Good for UI regions, photos, gradients. Weak on flat or repetitive areas.

Pearson

Compares luminance relationship between two touching edges. Useful when brightness patterns continue across boundaries. Dynamically down-weighted when either tile in a pair is low-detail.

EdgeMatch (neural)

It's a self trained CNN based on InfoNCE that turns tiles and a direction into a 256-dimensional embedding. Tiles that are likely neighbors end up with similar embeddings. The model was trained on real RDP session data with hard-negative mining.

Architecture:

Input is a 64x64 RGB tile plus a direction (left/right/top/bottom). Before the CNN sees it, the tile is rotated or flipped so the edge we care about is always on the right. That way the network only needs to learn right-edge matching, and the direction is handled separately.

The backbone is four ResNet stages with GroupNorm. Channel progression is 3 -> 32 -> 64 -> 128 -> 256. After the backbone, a learned per-direction FiLM modulation scales the features differently for each direction.

There's also a separate small conv net that processes only the right-edge strip of pixels (16px wide by default). This gives the model a dedicated pathway that focuses on the actual tile boundary.

A learned 32-dim embedding for each direction preserves context lost during canonicalization.
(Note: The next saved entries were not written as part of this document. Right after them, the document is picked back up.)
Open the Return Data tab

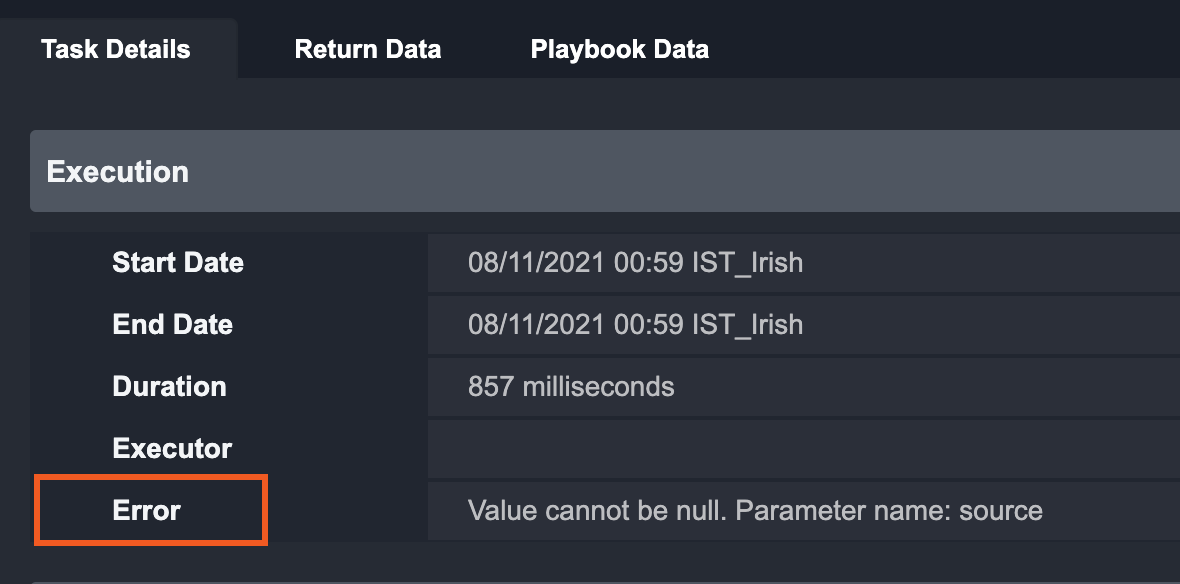(367, 49)
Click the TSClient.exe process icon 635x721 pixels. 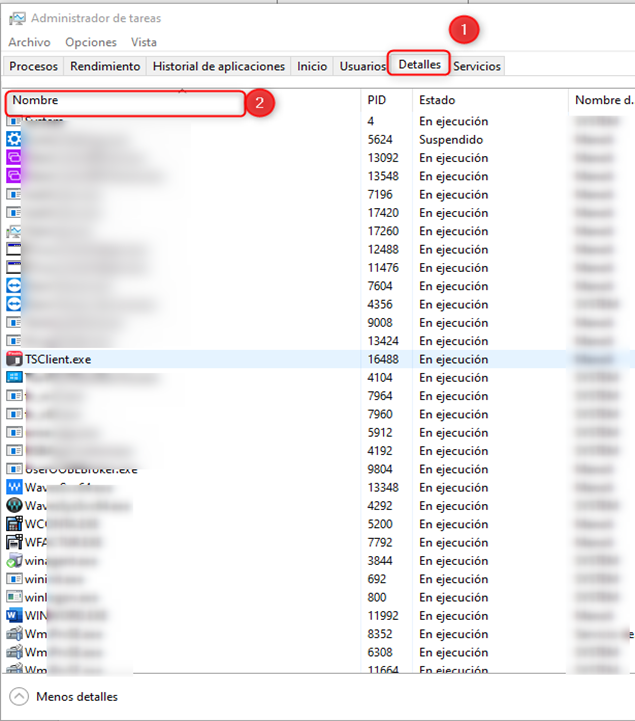tap(14, 359)
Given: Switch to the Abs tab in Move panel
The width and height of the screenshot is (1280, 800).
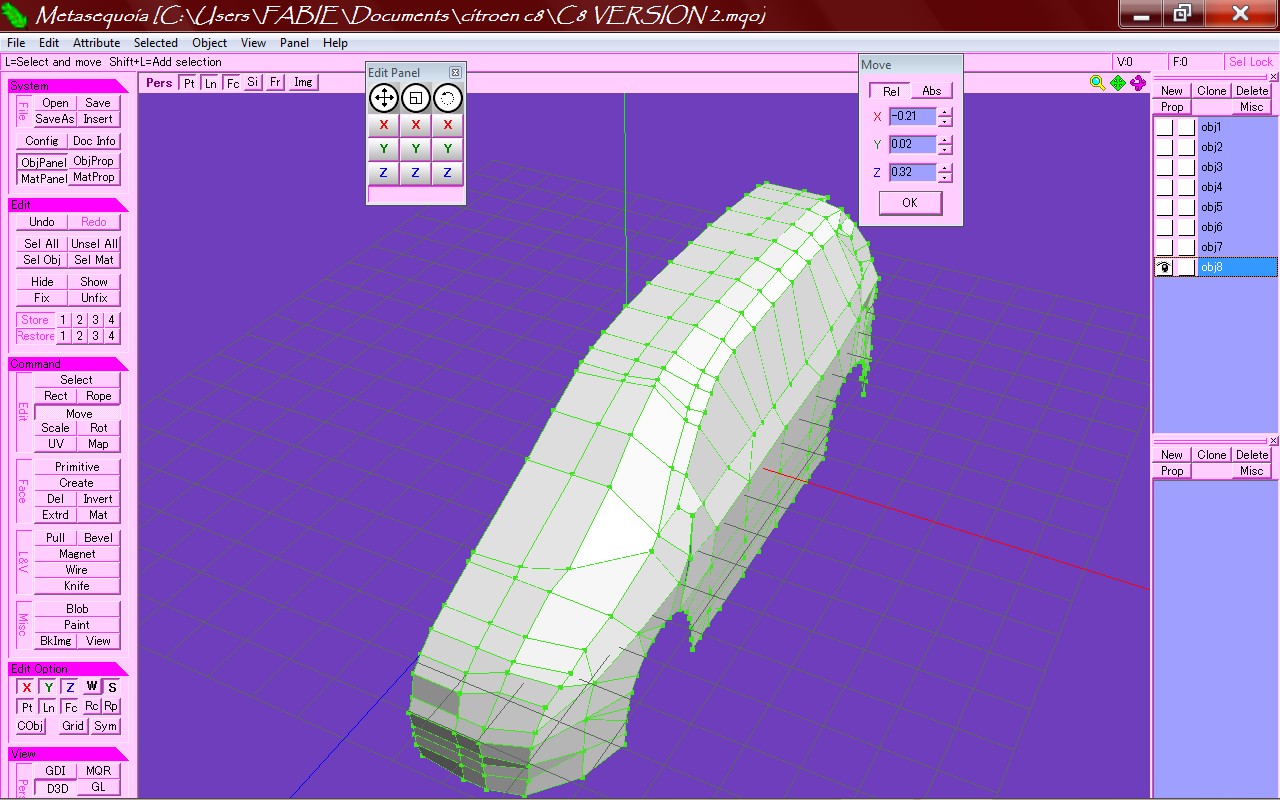Looking at the screenshot, I should (931, 91).
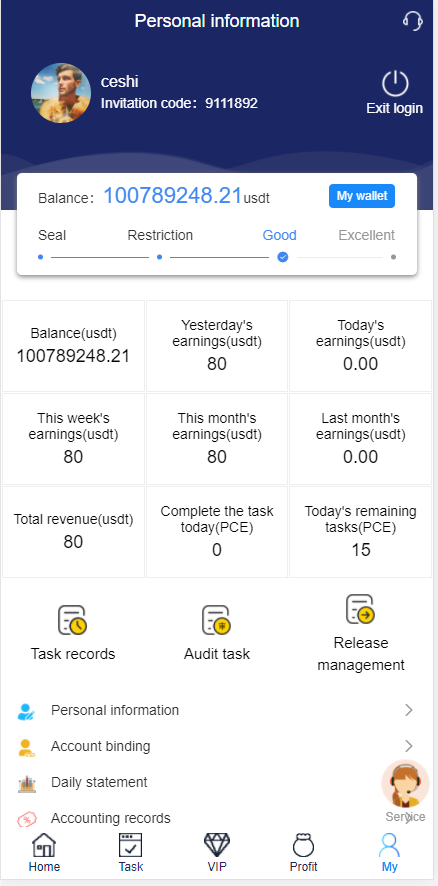Screen dimensions: 438x886
Task: Expand Personal information chevron arrow
Action: click(x=409, y=710)
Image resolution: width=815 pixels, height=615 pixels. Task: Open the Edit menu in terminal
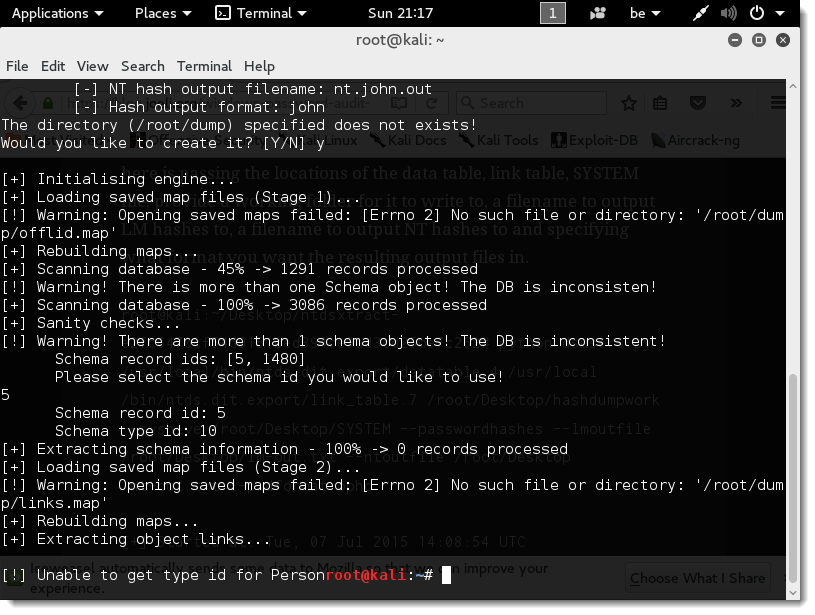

Everything gets concatenated (backbone features + edge features + side embedding) and fed through two hidden layers to produce a 256-dim vector, L2 normalized.

Usage: Given an anchor tile and a direction, compute its embedding, compute candidate embeddings on the opposing side, compare by cosine similarity. Higher similarity = more likely to be the actual neighbor.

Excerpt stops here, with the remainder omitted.